What do you think about it?

Discuss.
 
Has to be in the head. Cut off everything else and you would still keep your experiences. :)
 
It doesn't have a physical location, it's emergent from the brain's operations.
 
Most people experience consciousness about an inch and a half behind their eyes. I'd say that's where "I" am.
 
It is commonly accepted that the brain, somehow, produces the mind, at least in the JREF of course. If this is the case, where is the mind? It is located in the brain? The experience that makes you feel you, its inside your head?

What do you think about it?

Discuss.

Oliver Sacks' A Leg to Stand On made the argument that our identity extends outside of our brains and into our bodies, so that damage to a part of the body alters our perception of ourselves.

Of course, all parts of the body have representations in the brain, but in Sacks' case, nerve injury to his leg cut off normal communication with the brain, leading to something of an identity crisis.

Is "identity" the same as "mind"? I'll leave that for the philosophers to decide.
 
The mind, to my understanding, is an aspect of the electrical processes going on in the brain. I perceive my mind as being somewhere near the eyes, as I understand is typical.
 
... so, in a general sense, if I wanted to point out to the "consciousness" of someone.. all I need to do is point right to his/her head. It is right there, inside the brain. In other words, the experiences are located in space/time just like a rock is (as a corollary, they would be a kind of physical object). Is this what (some of you) are saying?
 
"Mind" is merely a word that means, roughly, "what a functional human brain does". They aren't seperate entities. Damage a bit of the physical brain, and a bit of the "mind" is damaged. Mind exists in the same way that "health" exists.
 
... so, in a general sense, if I wanted to point out to the "consciousness" of someone.. all I need to do is point right to his/her head. It is right there, inside the brain. In other words, the experiences are located in space/time just like a rock is (as a corollary, they would be a kind of physical object). Is this what (some of you) are saying?

"mind" (consciousness I think we agree is synonymous with "mind" if not, say why) isn't just experiences; mind is the entire brain. Remove part of it, and some subjectivity is lost. It's an emergent property of all that stuff happening (or not happening even!) in your tiny, tiny brain
 
... so, in a general sense, if I wanted to point out to the "consciousness" of someone.. all I need to do is point right to his/her head. It is right there, inside the brain. In other words, the experiences are located in space/time just like a rock is (as a corollary, they would be a kind of physical object). Is this what (some of you) are saying?

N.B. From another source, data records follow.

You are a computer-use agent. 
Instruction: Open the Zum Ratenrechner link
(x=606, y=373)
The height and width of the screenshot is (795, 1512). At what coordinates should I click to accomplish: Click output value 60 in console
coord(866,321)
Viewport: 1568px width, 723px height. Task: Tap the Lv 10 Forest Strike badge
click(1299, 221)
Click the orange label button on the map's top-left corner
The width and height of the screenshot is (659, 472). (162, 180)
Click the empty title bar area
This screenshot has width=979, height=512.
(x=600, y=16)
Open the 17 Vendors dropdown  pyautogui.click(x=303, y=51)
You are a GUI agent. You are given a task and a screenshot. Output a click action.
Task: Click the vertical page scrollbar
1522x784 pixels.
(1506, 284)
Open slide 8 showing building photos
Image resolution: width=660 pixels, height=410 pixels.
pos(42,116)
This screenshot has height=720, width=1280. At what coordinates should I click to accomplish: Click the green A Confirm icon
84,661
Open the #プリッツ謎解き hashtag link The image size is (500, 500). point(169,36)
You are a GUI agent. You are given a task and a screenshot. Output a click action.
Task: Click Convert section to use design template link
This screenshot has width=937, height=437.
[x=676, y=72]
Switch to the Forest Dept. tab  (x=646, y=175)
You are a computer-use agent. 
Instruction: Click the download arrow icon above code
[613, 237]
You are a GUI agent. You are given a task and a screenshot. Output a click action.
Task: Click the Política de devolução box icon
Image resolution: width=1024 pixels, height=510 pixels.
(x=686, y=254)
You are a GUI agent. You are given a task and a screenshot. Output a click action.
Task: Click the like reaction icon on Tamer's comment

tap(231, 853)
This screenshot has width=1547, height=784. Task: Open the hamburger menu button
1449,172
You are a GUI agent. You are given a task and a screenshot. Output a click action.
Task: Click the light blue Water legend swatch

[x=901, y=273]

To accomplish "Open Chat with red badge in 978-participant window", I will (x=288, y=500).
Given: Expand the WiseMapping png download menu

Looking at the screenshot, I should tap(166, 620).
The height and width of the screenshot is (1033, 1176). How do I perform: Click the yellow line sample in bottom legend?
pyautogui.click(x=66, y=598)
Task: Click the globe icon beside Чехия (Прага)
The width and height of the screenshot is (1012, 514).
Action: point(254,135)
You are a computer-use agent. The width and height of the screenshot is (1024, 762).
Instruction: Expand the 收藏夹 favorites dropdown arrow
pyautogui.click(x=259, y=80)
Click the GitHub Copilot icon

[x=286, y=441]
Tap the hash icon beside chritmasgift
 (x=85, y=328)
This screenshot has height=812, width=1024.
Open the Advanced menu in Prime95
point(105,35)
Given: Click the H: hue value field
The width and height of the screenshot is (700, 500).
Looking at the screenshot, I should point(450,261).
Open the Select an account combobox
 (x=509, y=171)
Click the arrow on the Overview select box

Yes. Except it isn't "some of us" saying it, it is reality. I know that your "consciousness" feels like a wonderful special bit of unique magic, but it is only the physical activities of the brain that are responsible for it. As mentioned above, it is empirically tested: as the brain is damaged, the "mind," or "personality," or "consciousness" is likewise affected.
 
I agree with you 100% autumn but I don't think you should say that it is not "a wonderful special bit of unique magic". That the chemicals and electrical signals and everything else all work in such an amazing way is a wonderful and special thing. Just like so many other things in science the empirical answer turns out to be massively more fascinating and wondrous than any supernatural explanation ever could be.
 
I agree with you 100% autumn but I don't think you should say that it is not "a wonderful special bit of unique magic". That the chemicals and electrical signals and everything else all work in such an amazing way is a wonderful and special thing. Just like so many other things in science the empirical answer turns out to be massively more fascinating and wondrous than any supernatural explanation ever could be.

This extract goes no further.